- To be done -
a: In the article about the U.S. anti-bribery law, explain why foreign companies that make payments to local officials have run afoul of the act.
b: Update the article about the U.S. anti-bribery law from "September 4, 2012" to "of American names.", replacing "settlements" with "payouts".
c: According to the article about the U.S. anti-bribery law, in what year was the Foreign Corrupt Practices Act enacted?

- Excerpted passage -
begin
Foreign Firms Most Affected by a U.S. Law Barring Bribes

September 4, 2012

The New York Times on September 3, 2012 released the following:


A law intended to prohibit the payment of bribes to foreign officials by United States businesses has produced more than $3 billion in settlements. But a list of the top companies making these settlements is notable in one respect: its lack of American names.

The companies that have reached the biggest settlements under the law, known as the Foreign Corrupt Practices Act, include Siemens, the German engineering giant; Daimler, the maker of Mercedes-Benz vehicles; Alcatel-Lucent, the French telecommunications company; and the JGC Corporation, a Japanese consulting company. The lone American company in the top 10 is KBR, the former Kellogg Brown & Root, a subsidiary of Halliburton, the Texas oil services company. As a group, they have paid nearly $3.2 billion in settlements.

Since the law was enacted in 1977, the definition of “American” has expanded greatly to include foreign companies that are listed on United States stock exchanges, sell securities in the country or do business here. At the same time, foreign companies that turn to “facilitation payments” and other forms of under-the-table dealings with local officials in far-flung places have run afoul of the act, either because of cultural differences in business dealings or because of failure to recognize the breadth of the law.
end
- Item position entries -
begin
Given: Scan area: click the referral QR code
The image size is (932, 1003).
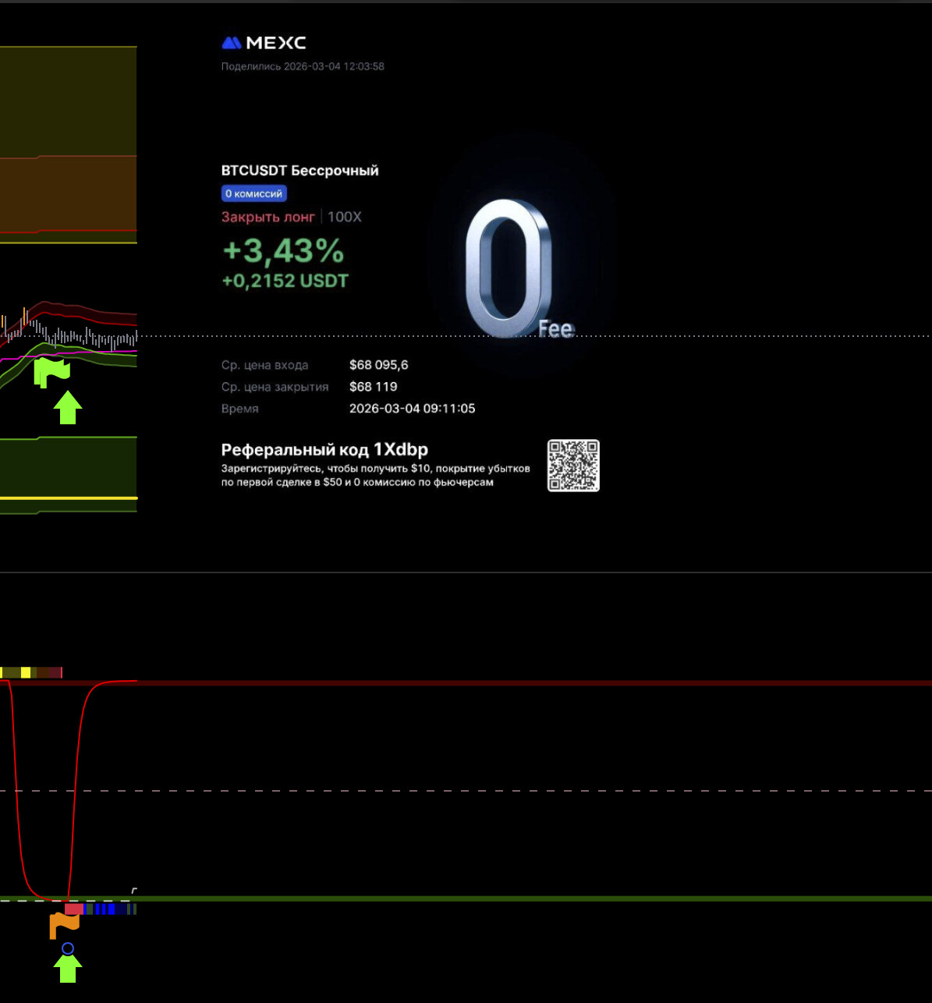Looking at the screenshot, I should pos(573,466).
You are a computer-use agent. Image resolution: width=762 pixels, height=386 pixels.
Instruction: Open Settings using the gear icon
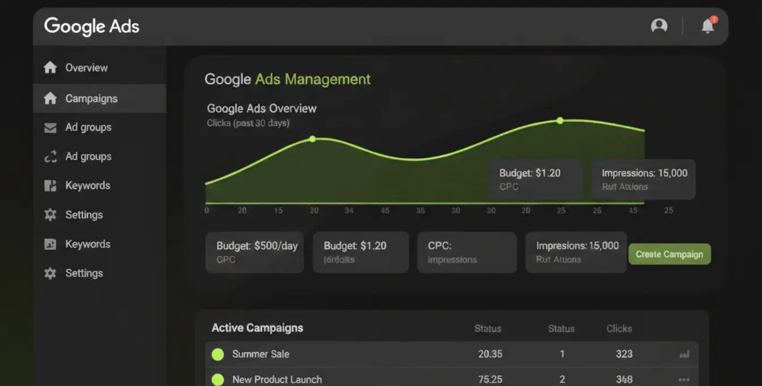pyautogui.click(x=50, y=215)
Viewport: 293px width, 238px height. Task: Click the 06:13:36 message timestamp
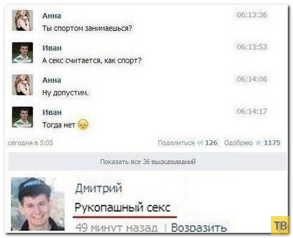(252, 14)
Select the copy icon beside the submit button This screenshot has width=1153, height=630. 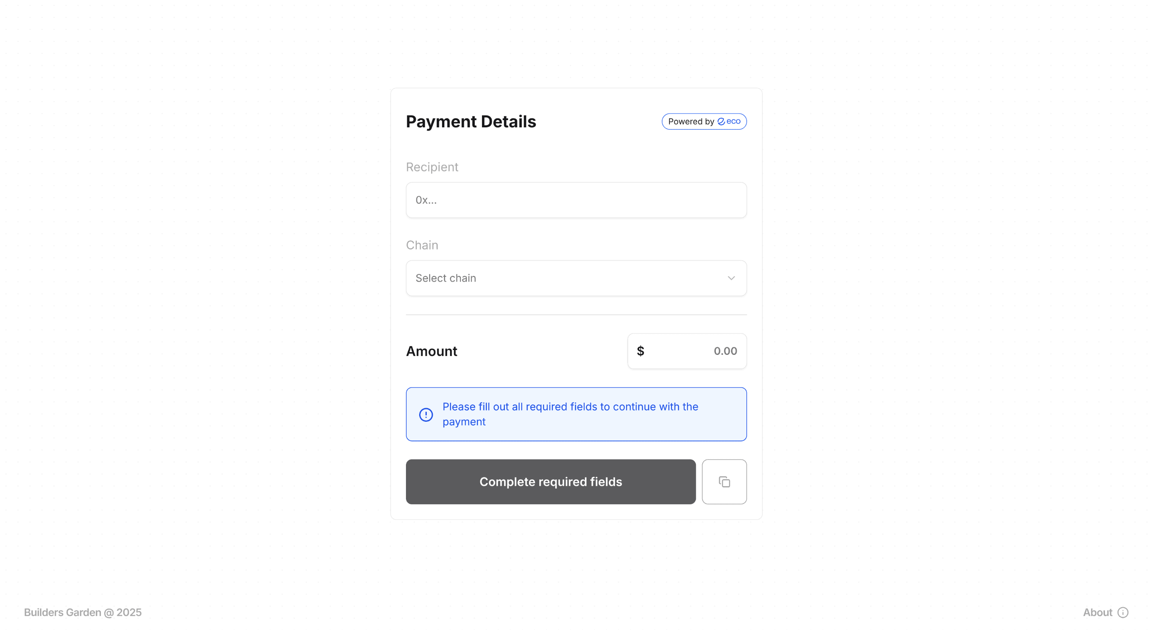tap(724, 481)
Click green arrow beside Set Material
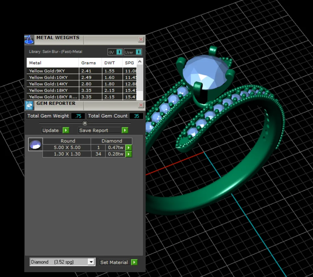The width and height of the screenshot is (313, 277). tap(134, 262)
end
- Outputs by task -
a: The article gives two reasons: cultural differences in how business is done, or a failure to recognize the breadth of the law. It also notes that the definition of "American" has expanded to include foreign companies that are listed on United States stock exchanges, sell securities in the country or do business here.

b:
September 4, 2012

The New York Times on September 3, 2012 released the following:


A law intended to prohibit the payment of bribes to foreign officials by United States businesses has produced more than $3 billion in payouts. But a list of the top companies making these payouts is notable in one respect: its lack of American names.

c: 1977